Mountain of the Lord
Beyond the war zone, Mount Sinai remains a refuge in a landscape of strife
- By Robert Wernick
- Smithsonian magazine, June 2002, Subscribe
(Page 3 of 4)
The monks suddenly found themselves negotiating with victorious sultans and their soldiers, making peace with Bedouin tribes and maintaining good relations with potentially helpful Christian potentates a thousand miles away.
Today, the community numbers less than 25, down from hundreds in Justinian’s day, the smallest independent church within the Orthodox union, ruled by their abbot, Archbishop Damianos. “St. Katherine’s remains the most perfect relict of the 4th century left in the world,” says historian Adrian Fortescue. But it does so, as scholar Joseph Hobbs points out, with the help of “a diesel generator, a telephone, a fax, a photocopier, tape cassette stereos and short-wave radios.”
The modern world burst in with a vengeance during the Six-Day War of June 1967, when Israeli forces pushed the Egyptian Army back across the Suez Canal. The victors introduced such amenities as roads and airports. Seaside resorts soon followed. By 1979, some 50,000 visitors a year were arriving to enjoy the beaches of the Gulf of Aqaba.
After the Yom Kippur War of 1973, and the signing of the Camp David Accords between Egypt and Israel in 1979, the Sinai peninsula was restored to Egyptian control and became an integral part of that country. A well-equipped hospital, new schools, farms and hotels provided jobs, and a commodity the Bedouins, whose economy was based on barter, had little need of before—cash.
On the morning of my last day in Sinai, I listened to the monks sing their eternal praise to God. By midday, I was lunching on the poolside terrace of a luxury hotel in lively Katriin. In the afternoon, I took tea with a Bedouin elder, who offered me apricots from trees in the walled garden surrounding his sturdy stone house on the mountainside.
****************
■ WHAT THIS EXERCISE ASKS ■
1/ From the article on Mount Sinai, list each piece of equipment that scholar Joseph Hobbs names as helping St. Katherine's endure.
2/ Pick up the article on Mount Sinai after its final sentence and continue it in the same voice.
****************
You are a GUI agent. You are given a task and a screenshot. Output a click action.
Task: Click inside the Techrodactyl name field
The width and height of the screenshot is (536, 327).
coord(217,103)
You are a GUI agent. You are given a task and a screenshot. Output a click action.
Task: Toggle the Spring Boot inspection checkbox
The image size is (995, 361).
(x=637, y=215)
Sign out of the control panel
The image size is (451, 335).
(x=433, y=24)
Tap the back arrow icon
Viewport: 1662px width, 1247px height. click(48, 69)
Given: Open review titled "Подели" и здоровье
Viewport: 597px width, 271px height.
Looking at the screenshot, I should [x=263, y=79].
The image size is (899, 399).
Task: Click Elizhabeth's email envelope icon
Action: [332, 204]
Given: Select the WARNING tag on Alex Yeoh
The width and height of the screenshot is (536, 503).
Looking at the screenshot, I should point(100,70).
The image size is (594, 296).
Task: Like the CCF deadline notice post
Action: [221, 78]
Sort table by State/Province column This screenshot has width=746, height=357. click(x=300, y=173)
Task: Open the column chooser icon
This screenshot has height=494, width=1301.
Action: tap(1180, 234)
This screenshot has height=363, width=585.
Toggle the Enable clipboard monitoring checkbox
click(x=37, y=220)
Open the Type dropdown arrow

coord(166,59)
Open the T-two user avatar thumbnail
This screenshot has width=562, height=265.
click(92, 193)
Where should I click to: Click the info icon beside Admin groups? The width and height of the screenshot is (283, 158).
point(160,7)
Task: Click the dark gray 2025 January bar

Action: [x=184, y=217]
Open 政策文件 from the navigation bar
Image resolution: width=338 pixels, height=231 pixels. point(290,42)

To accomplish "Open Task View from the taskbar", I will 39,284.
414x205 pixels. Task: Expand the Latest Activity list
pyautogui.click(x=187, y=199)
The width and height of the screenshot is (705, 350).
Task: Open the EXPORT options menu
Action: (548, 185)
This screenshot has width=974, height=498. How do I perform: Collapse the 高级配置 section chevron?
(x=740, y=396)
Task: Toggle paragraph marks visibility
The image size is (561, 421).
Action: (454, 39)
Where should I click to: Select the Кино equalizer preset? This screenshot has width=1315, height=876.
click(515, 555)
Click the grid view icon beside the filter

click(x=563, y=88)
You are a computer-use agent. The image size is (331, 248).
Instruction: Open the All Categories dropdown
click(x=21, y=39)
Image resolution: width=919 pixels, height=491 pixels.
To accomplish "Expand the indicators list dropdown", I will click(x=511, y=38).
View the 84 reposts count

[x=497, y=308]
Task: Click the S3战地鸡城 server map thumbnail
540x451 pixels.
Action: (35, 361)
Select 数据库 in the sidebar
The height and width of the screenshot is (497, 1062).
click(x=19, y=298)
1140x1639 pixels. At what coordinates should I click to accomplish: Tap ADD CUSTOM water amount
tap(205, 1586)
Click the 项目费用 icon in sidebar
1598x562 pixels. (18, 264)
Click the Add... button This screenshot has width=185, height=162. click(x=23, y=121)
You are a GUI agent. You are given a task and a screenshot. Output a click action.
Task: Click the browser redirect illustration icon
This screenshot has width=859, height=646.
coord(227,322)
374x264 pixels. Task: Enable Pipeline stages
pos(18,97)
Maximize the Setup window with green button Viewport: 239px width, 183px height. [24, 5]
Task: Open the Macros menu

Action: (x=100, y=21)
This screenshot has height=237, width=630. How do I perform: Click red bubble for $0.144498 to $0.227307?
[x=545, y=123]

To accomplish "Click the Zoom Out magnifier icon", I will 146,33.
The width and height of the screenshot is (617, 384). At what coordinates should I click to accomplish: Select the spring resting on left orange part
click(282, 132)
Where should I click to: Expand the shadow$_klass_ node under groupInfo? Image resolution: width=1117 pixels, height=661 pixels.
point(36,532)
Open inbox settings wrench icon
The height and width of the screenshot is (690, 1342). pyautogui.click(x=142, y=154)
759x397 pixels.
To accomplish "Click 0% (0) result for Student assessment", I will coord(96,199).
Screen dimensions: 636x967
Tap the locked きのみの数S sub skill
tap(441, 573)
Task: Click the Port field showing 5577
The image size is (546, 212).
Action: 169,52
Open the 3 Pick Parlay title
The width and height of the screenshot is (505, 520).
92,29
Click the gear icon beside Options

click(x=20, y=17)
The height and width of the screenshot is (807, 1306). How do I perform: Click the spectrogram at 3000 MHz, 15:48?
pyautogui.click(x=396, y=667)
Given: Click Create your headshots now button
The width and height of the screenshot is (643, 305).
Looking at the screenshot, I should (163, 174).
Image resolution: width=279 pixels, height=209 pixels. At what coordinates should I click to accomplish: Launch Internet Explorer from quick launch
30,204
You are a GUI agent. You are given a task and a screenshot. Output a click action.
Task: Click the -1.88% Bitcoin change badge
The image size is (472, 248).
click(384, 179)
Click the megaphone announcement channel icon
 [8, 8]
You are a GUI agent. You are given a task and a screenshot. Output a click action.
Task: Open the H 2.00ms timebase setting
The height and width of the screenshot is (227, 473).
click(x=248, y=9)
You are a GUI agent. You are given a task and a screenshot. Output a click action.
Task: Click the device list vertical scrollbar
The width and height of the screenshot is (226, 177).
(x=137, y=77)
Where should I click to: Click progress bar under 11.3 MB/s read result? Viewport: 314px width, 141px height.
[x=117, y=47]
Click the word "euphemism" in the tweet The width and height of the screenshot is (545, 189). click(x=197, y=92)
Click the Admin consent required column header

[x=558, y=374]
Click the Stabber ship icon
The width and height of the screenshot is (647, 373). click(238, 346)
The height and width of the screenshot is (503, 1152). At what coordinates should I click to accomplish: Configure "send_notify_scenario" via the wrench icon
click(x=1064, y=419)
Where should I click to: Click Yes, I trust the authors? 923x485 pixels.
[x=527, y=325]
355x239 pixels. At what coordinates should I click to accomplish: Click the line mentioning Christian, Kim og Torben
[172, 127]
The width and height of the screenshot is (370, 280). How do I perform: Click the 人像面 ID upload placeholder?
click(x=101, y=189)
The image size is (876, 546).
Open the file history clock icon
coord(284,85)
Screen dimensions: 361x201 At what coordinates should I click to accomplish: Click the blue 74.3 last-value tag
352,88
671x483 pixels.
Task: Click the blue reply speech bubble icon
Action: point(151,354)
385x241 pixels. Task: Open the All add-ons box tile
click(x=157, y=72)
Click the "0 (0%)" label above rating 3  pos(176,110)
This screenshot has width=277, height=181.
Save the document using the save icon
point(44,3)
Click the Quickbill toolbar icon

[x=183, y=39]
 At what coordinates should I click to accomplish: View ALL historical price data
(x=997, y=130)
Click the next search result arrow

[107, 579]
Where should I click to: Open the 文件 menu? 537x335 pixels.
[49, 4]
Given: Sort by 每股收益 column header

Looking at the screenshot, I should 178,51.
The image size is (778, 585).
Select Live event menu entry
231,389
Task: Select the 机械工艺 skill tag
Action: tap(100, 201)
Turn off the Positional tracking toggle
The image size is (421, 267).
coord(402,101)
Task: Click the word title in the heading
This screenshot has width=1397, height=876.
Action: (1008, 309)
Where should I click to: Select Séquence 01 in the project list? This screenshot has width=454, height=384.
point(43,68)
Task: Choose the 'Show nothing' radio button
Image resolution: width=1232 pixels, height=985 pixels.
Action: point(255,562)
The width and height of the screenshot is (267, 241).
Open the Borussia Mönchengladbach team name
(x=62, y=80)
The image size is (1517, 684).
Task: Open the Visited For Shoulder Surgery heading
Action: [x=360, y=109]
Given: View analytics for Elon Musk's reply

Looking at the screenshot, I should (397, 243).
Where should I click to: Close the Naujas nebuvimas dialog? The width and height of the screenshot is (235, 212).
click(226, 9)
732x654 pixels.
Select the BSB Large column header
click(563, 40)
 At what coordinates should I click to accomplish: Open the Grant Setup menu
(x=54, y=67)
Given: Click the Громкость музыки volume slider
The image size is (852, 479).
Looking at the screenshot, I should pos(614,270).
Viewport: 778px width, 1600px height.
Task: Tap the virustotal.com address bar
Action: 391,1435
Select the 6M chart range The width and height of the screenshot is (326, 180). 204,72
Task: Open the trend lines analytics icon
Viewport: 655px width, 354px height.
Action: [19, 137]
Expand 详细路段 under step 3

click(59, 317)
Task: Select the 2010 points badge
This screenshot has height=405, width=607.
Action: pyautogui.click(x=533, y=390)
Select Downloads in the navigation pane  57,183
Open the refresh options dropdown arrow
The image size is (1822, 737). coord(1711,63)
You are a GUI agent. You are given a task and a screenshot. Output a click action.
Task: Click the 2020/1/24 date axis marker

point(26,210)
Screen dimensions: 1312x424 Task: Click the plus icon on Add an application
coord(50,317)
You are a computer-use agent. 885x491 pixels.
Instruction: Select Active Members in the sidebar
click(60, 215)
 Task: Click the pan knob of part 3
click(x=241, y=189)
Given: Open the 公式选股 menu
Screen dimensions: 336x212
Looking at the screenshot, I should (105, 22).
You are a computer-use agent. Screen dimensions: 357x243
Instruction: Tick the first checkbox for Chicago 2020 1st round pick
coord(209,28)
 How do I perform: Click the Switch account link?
****************
■ ANSWER LIST ■
1/ diesel generator, telephone, fax, photocopier, tape cassette stereos, short-wave radios

2/
During the summer, the Bedouin Mahmoud Mansour takes his 30 sheep to mountain pastures above the snow line, where he sleeps in a cave, “as any of my forebears might have done,” he says, smiling. As an employee of the Egyptian government, he also patrols—on camel—the St. Katherine Natural Protectorate, which covers 1,740 square miles and which supports a rich assortment of desert wildlife: ibex, hyena, endangered North African wolves, the Egyptian spiny mouse, the sand fox and the rock hyrax (a rabbit-size, very distant relative of the elephant).
“I know every single cranny in these mountains,” says Mansour. He has helped stop illegal construction of houses, put an end to unauthorized rockquarrying and cracked down on poachers trapping rare falcons. He explains to his fellow shepherds that the occasional sheep, killed by the desert’s wild beasts, is far less valuable than the potential revenue brought in by the tourists.
Still, he mourns the passing of many traditions. “My people,” he muses, “are no longer interested in the mountains or in gardens. Instead, they open coffee shops and work as mechanics.” He is troubled that camels, once a Bedouin’s most precious possession, are turned loose to run wild in the desert. But he remains optimistic. “If you do good deeds in life, like fixing a bird’s broken wing or planting a tree anyone may eat from,” he avers, “these gestures will earn you Paradise.”